WHAT YOU ARE ASKED TO DO. Below are records. Transcribe exactly the lines from the one that contains "The height and width of the screenshot is (404, 648)." through the last line, leaving any pictures out.

SUPPLIED DATA.
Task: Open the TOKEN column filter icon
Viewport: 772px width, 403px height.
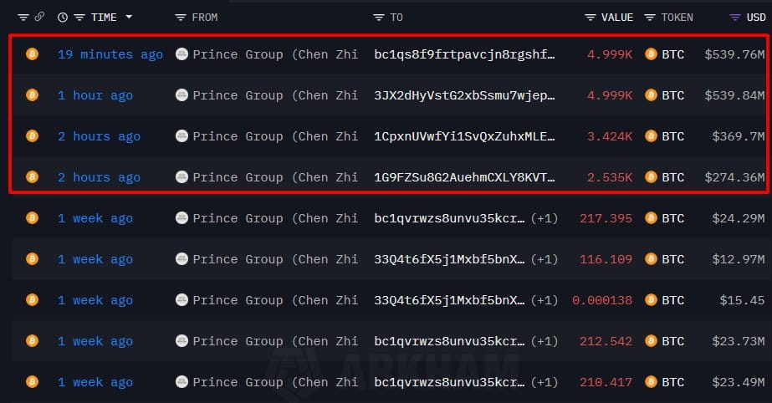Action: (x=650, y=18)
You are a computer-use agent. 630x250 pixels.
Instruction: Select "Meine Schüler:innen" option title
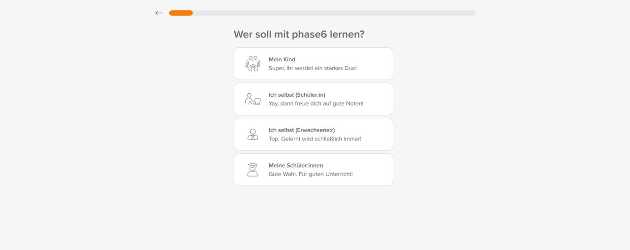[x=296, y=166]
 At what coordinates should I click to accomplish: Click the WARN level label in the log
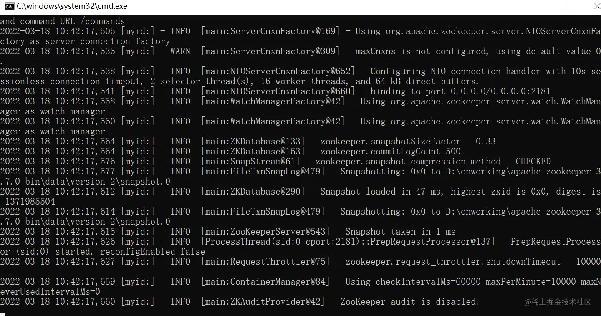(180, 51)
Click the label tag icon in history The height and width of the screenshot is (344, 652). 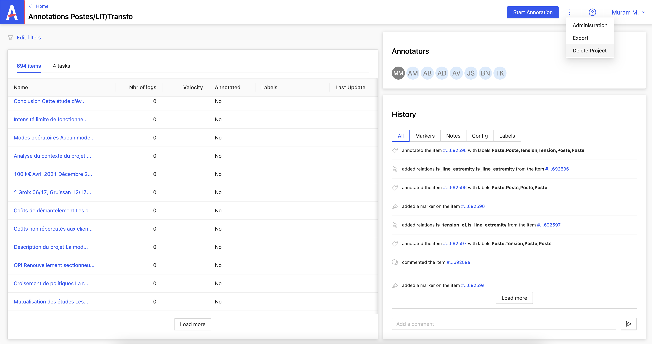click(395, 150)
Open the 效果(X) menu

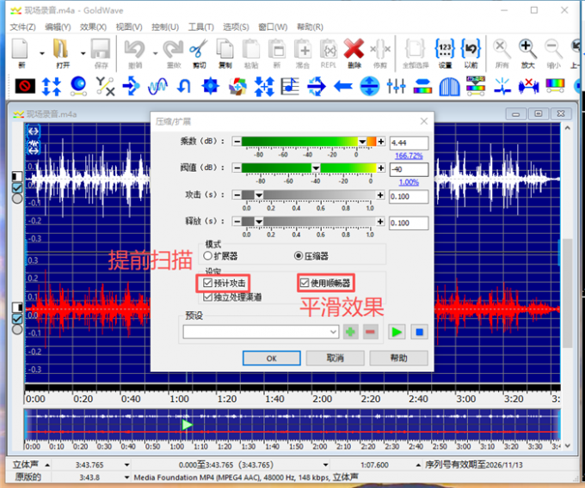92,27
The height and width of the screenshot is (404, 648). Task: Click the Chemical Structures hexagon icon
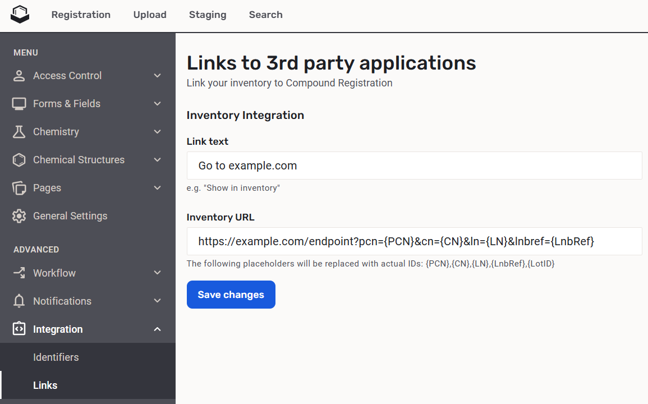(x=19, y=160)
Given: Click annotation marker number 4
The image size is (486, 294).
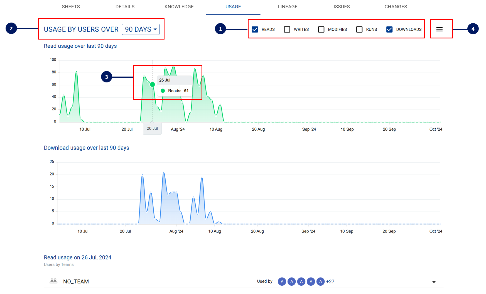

PROBLEM SOLUTION.
The height and width of the screenshot is (404, 648). Task: Click the Chemical Structures hexagon icon
(x=19, y=160)
Given: Click annotation marker number 4
The image size is (486, 294).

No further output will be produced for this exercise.